A live bet is a wager on a contest or game already in progress. Live betting options tend to fall into one of two categories.
The first category is a wager about statistics at the end of various periods during the game. So a live bet could be, e.g., the score at the end of a period, or how many points a player will score by halftime.
The other type of live bet most commonly available has to do with statistical milestones within the context of gameplay.
For instance, if a player has scored 20 points by halftime, a live bet might be whether he will reach 30 points by the end of the third quarter. More broadly, a team that has captured two interceptions might be the subject of wagers on how many interceptions they will have at the end of the game.
Obviously, bettors can fuse these two categories.
Live bets about how many interceptions a team will have in the fourth quarter alone can occur.
Live betting has grown in popularity in the US because it dramatically expands the number of bets that each contest can offer. Instead of a retail sportsbook’s straight bets, which could only be five wagers or so, a live betting system provides dozens of wagers on a single contest.
A sportsbook likes to offer as much action as it can since more wagers mean more opportunities to collect a portion of the bet, known as vigorish or vig.
However, players like live betting, too, because it allows taking advantage of developments during the game or hedge against their pregame bets.
The types of bets just discussed involve single, discreet wagers. Parlays, on the other hand, combine to form entire lineups of bets.
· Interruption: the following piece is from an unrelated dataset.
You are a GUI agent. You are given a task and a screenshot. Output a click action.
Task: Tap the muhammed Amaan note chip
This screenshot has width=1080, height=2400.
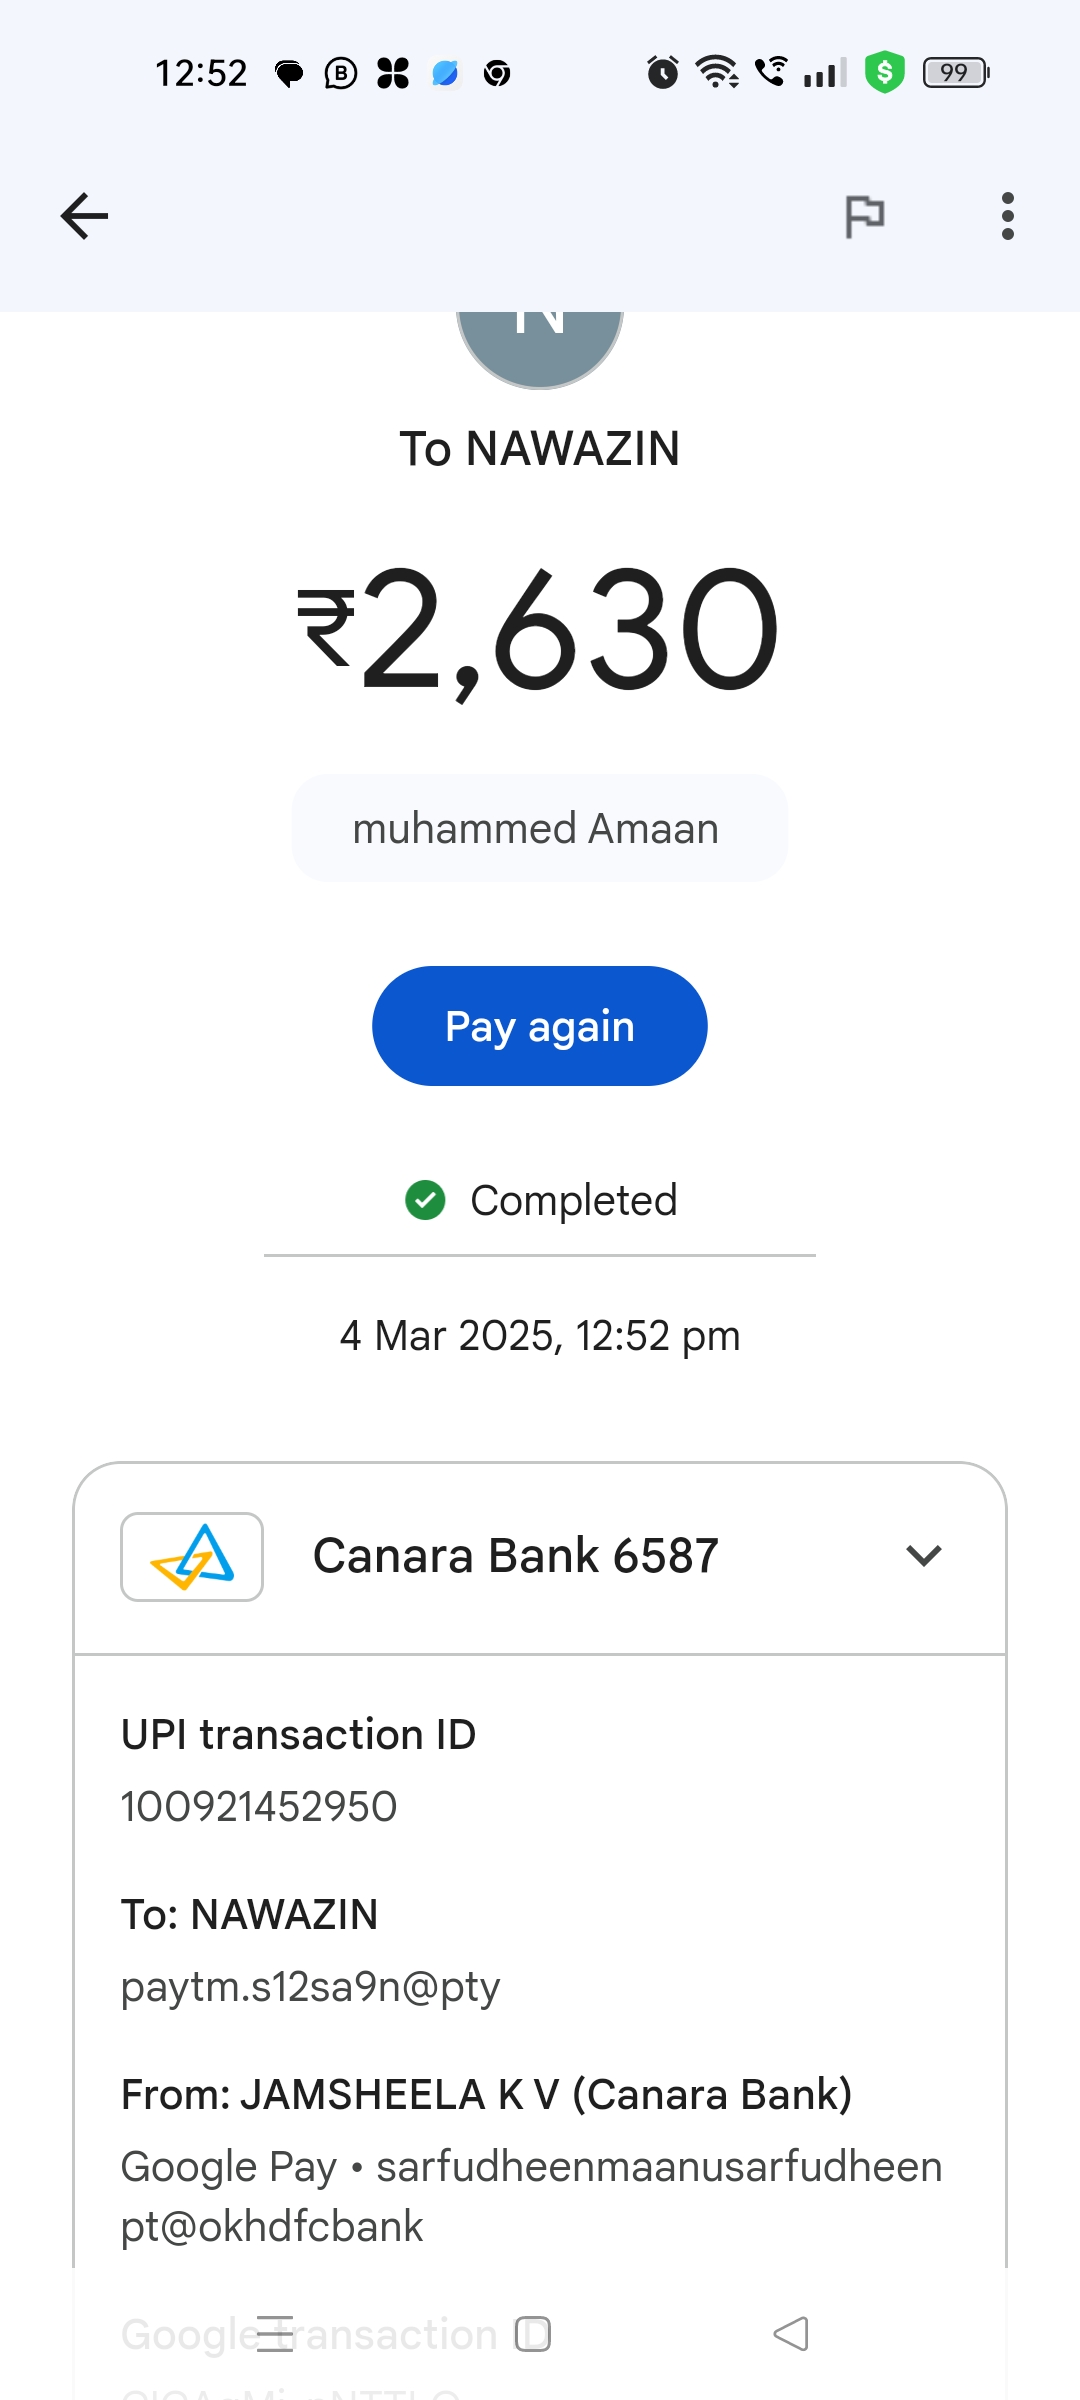[539, 828]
So, for instance, a player might want to bet on the outcome of three different games occurring on the same day. Rather than bet each one individually, he or she can choose to lump them together in a single parlay bet.
Each contest on a parlay is known as a leg.
The catch is that all the legs on the wager have to win for the bettor to get paid. Consequently, the house edge on parlay bets is far higher than on regular sports wagers.
However, the flip side of parlay betting — and the reason that a player might choose a parlay — is that the payout for a successful wager is much higher than a group of straight bets. Depending on the odds of each leg, a winning parlay can payout at odds hundreds of times more than a typical sports bet.
So, despite their riskiness, parlays remain a popular option, especially for the casual sports bettor. A successful long-shot parlay could be worth life-changing money.
Teasers and pleasers
Teasers and pleasers are two variants of parlays that might pop up at a sportsbook from time to time.
Both could potentially make the wager more attractive to potential bettors, though for a variety of reasons.
A teaser is a parlay in which the sportsbook adjusts the overall spreads, lines or other betting measures in the player’s favor. So, a player’s selections in a teaser have a much better chance of success than a typical parlay.
However, players must pay a premium for this opportunity. The sportsbook will also adjust the payout for the successful teaser to be less than the payout of a parlay.
Conversely, a pleaser is a parlay in which the sportsbook adjusts the betting lines in its favor. A pleaser is much more challenging to win than a typical parlay.
However, as a counterpoint to teasers, pleasers will payout at a much higher rate than a typical parlay. So, a player might prefer a pleaser if he or she believes that the teams involved will still cover, and the player wants a higher payout amount.
Finally, a round robin is the next exponential step in sports betting from parlays. If a parlay is a collection of single wagers gathered into the same bet, a round robin is a collection of parlays gathered into the same bet.
Needless to say, it is challenging to win a round robin. There are far too many variables at work.
However, the beautiful thing about a round robin is the player does not have to win every part to win some of it. A single parlay in a round robin can lose, but the rest can stay intact.